Int J Med Sci 2018; 15(6):595-602. doi:10.7150/ijms.23786 This issue Cite
Research Paper
1. Division of Critical Care Medicine, Union Hospital of Fujian Medical University, Fuzhou, Fujian, China 350001
2. Department of Vascular Surgery, Brigham and Women's Hospital, Harvard Medical School, Boston, MA 02115
3. Deparment of Anesthesiology, Fujian Renmin Hospital, Fuzhou, Fujian, China 350001
4. Department of Cardiology, Shaanxi Provincial People's Hospital, Xi'an, Shaanxi, China 710068
5. Department of Nephrology, Qianfoshan Hospital, Shandong University, Jinan, Shandong, China 250014
Background: The morbidity of sepsis induced acute kidney injury remains unacceptable high and the mechanisms of that disease remains unclear. For urine backleak and intercellular tight junction among tubular epithelial cells (TECs) destruction often occur during sepsis induced acute kidney injury, we examined whether lipopolysaccharide could damage intercellular tight junction among TECs and associated mechanisms in our present study.

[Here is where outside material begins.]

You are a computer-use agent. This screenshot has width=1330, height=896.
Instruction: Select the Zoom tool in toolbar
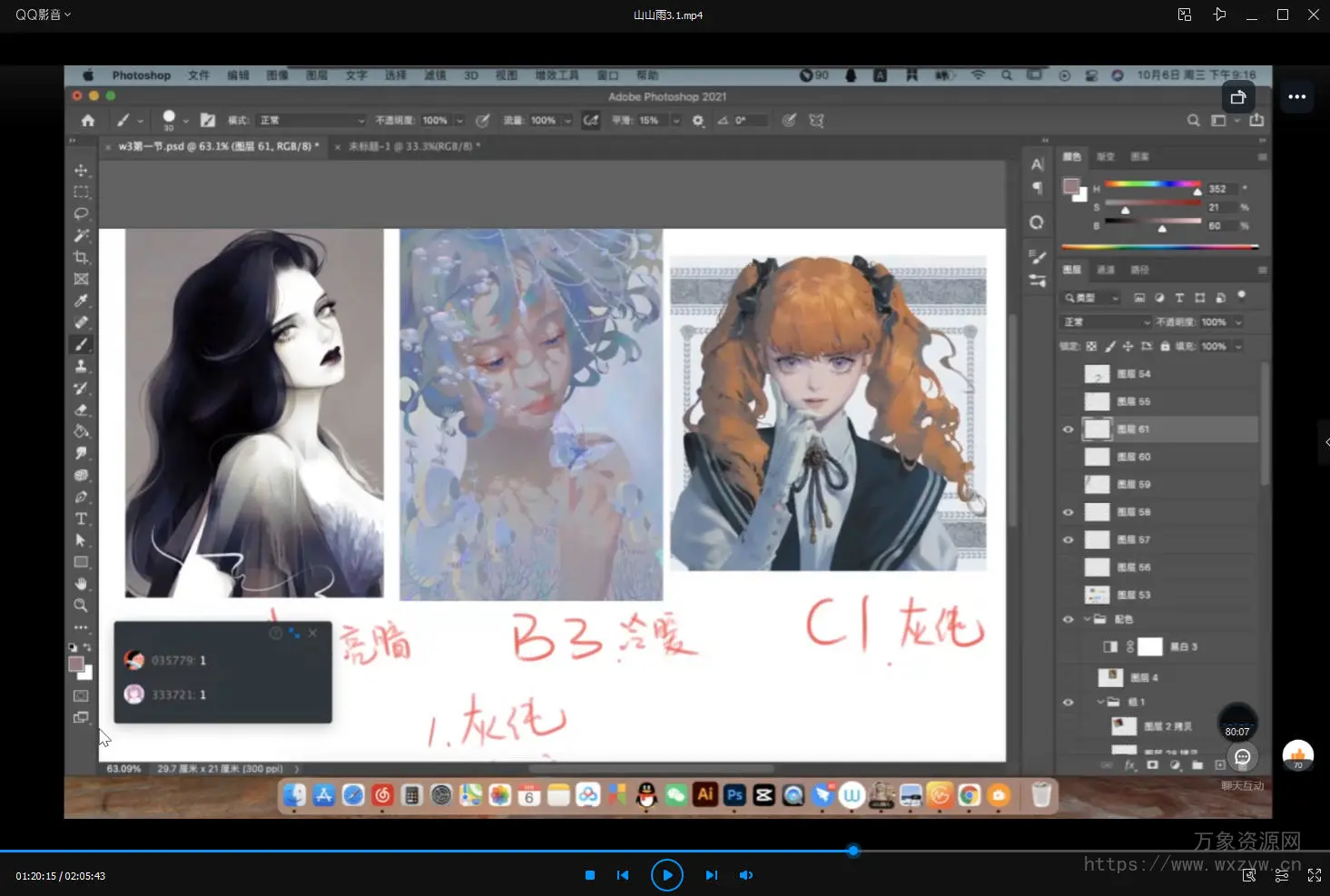coord(81,606)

Methods: HK-2 cells were cultured, transfected with different SiRNAs and stimulated with LPS and PYR-41. Transepithelial Permeability Assay and Transepithelial Electrical Resistance Assay were used to evaluate intercellular tight junction destruction and Western Blot and Immunofluorescence were used to evaluate proteins expression.
Results: Transepithelial Permeability increased significantly (P<0.05) and Transepithelial Electrical Resistance reduced remarkably (P<0.05) of the monolayer TECs stimulated with LPS. The expression of JAM-3 and RhoT1 decreased significantly (P<0.05) in TECs stimulated with LPS, while the level of SMAD-4 increased significantly (P<0.05). Downregulation of the expression of SMAD-4 with RNA interference could increase the expression of JAM-3 in LPS treated TECs. Moreover, upregulation of RhoT1 level by decreased the degradation of RhoT1 could decrease the expression of SMAD-4 and increase the JAM-3 level in TECs treated with LPS, while downregulation of RhoT1 level with RNA interference had the opposite effects.
Conclusion: LPS mediates intercellular tight junction destruction among TECs and RhoT1/SMAD-4/JAM-3 is a pivotal pathway to mediate the phenomenon.